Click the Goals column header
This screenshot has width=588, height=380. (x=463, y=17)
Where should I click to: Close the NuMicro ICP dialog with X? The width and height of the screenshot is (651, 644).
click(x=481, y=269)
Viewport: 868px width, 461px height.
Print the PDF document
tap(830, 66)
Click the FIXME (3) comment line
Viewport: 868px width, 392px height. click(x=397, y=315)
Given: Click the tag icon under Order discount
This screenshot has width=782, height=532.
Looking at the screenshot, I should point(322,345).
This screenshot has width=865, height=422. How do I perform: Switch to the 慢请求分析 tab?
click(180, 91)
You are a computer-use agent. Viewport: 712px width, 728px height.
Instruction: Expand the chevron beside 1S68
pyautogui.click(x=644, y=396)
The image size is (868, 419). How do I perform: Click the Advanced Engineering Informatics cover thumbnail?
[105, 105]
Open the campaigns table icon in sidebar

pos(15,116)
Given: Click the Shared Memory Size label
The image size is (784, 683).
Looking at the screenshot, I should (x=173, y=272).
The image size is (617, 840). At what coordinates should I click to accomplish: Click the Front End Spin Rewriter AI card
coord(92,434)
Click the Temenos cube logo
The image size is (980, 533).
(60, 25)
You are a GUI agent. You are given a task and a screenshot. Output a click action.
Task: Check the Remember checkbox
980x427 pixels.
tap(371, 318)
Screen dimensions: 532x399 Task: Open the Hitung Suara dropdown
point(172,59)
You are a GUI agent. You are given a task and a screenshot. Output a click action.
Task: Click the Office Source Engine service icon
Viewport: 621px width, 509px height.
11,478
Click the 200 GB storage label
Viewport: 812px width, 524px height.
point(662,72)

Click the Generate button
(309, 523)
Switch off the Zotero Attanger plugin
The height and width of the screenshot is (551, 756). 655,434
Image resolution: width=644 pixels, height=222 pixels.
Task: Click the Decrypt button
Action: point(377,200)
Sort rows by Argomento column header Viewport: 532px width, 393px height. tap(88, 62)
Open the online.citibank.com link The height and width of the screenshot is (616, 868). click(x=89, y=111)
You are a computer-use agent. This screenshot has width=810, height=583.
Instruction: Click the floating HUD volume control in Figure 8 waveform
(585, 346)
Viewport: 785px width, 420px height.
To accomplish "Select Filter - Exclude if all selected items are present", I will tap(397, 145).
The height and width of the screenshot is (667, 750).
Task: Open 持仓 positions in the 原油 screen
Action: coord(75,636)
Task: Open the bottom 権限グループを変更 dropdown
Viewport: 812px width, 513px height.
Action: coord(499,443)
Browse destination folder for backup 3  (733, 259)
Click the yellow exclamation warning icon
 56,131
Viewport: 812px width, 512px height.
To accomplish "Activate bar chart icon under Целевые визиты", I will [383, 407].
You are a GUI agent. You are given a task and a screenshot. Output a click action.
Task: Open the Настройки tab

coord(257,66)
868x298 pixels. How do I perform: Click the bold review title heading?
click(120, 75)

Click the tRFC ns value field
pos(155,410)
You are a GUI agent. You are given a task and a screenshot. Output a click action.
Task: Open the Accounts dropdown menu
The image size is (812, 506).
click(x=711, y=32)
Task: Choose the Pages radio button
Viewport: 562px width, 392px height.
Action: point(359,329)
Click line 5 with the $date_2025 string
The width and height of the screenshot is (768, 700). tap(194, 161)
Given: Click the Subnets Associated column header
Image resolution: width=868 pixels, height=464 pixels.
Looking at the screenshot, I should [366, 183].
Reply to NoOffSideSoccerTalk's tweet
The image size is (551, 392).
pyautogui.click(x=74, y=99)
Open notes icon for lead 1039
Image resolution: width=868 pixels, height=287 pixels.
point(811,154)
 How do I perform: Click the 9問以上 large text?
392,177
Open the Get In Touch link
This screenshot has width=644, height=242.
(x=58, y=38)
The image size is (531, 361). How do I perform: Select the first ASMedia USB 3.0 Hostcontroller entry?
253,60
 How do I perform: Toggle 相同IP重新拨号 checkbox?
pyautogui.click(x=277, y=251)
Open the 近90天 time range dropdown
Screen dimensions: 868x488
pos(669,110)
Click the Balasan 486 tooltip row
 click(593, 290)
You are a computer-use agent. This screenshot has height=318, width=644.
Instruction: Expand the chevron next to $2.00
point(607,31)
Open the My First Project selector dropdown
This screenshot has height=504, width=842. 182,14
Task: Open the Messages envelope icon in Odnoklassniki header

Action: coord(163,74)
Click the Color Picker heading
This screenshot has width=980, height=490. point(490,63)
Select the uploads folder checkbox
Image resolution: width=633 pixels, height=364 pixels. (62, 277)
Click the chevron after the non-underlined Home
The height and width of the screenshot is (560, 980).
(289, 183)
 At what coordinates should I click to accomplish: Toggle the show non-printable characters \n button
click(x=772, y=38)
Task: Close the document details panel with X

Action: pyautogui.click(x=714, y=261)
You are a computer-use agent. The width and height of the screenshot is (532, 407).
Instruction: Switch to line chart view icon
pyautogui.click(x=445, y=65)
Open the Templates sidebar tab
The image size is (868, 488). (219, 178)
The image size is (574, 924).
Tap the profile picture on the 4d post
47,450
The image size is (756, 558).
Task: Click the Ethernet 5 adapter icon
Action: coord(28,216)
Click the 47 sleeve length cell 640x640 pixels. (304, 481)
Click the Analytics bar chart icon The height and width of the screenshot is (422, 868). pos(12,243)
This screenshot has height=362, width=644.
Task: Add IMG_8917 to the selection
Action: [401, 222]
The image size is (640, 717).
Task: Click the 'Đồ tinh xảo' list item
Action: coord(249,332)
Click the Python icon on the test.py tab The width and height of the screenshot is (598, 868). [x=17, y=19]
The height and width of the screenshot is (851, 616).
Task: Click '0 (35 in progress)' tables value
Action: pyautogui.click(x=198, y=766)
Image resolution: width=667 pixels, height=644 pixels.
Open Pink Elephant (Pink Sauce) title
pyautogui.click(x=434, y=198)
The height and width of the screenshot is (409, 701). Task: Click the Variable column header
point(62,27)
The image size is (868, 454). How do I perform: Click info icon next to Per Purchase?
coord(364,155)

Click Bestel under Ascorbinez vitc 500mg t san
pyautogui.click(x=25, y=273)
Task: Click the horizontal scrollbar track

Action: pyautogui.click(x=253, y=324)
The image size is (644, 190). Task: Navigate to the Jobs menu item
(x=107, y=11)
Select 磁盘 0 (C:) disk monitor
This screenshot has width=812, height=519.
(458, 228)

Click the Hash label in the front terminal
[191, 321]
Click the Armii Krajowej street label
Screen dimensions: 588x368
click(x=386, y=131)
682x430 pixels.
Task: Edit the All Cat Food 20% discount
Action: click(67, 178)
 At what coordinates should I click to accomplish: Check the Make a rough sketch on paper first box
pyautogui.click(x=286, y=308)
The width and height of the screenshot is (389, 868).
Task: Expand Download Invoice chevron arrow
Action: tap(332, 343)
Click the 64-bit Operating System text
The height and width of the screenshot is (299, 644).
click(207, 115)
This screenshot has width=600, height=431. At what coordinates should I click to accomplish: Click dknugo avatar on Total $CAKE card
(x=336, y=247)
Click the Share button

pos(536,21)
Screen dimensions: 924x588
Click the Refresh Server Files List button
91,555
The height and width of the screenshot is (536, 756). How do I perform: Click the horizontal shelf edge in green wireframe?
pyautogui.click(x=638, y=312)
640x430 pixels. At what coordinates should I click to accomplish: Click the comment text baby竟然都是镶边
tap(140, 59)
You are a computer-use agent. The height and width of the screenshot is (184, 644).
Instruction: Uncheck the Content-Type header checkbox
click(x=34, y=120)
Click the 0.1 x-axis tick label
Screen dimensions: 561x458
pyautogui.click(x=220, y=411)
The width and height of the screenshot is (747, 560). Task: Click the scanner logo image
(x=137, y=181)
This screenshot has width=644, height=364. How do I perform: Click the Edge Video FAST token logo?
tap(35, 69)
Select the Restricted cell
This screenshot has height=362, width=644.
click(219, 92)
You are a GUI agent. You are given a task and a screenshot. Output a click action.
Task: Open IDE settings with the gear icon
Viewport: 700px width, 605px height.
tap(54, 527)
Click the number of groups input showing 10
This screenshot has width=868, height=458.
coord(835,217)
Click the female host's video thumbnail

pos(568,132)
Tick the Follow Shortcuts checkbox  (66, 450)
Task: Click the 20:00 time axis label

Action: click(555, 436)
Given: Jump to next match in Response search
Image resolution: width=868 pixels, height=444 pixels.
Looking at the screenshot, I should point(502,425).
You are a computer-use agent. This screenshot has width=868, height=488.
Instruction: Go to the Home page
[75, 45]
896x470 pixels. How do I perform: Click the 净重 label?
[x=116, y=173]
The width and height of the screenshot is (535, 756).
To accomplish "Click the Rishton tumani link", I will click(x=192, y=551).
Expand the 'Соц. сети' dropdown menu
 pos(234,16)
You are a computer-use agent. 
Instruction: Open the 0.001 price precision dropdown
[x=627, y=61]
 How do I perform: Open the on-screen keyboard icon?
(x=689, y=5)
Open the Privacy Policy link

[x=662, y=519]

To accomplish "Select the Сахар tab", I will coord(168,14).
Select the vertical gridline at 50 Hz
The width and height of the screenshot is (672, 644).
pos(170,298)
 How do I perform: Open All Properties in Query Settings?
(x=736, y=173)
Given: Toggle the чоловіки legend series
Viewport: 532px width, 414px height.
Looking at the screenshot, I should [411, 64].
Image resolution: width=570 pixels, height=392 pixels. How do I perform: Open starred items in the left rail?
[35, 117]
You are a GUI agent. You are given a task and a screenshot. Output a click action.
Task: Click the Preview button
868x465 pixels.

Task details: Please reproduce, exactly as they appear above, the lines from the line containing "Open the Templates sidebar tab" up to and including the line containing "Click the 47".

Task result:
Open the Templates sidebar tab
The image size is (868, 488). (219, 178)
The image size is (574, 924).
Tap the profile picture on the 4d post
47,450
The image size is (756, 558).
Task: Click the Ethernet 5 adapter icon
Action: coord(28,216)
Click the 47 sleeve length cell 640x640 pixels. (304, 481)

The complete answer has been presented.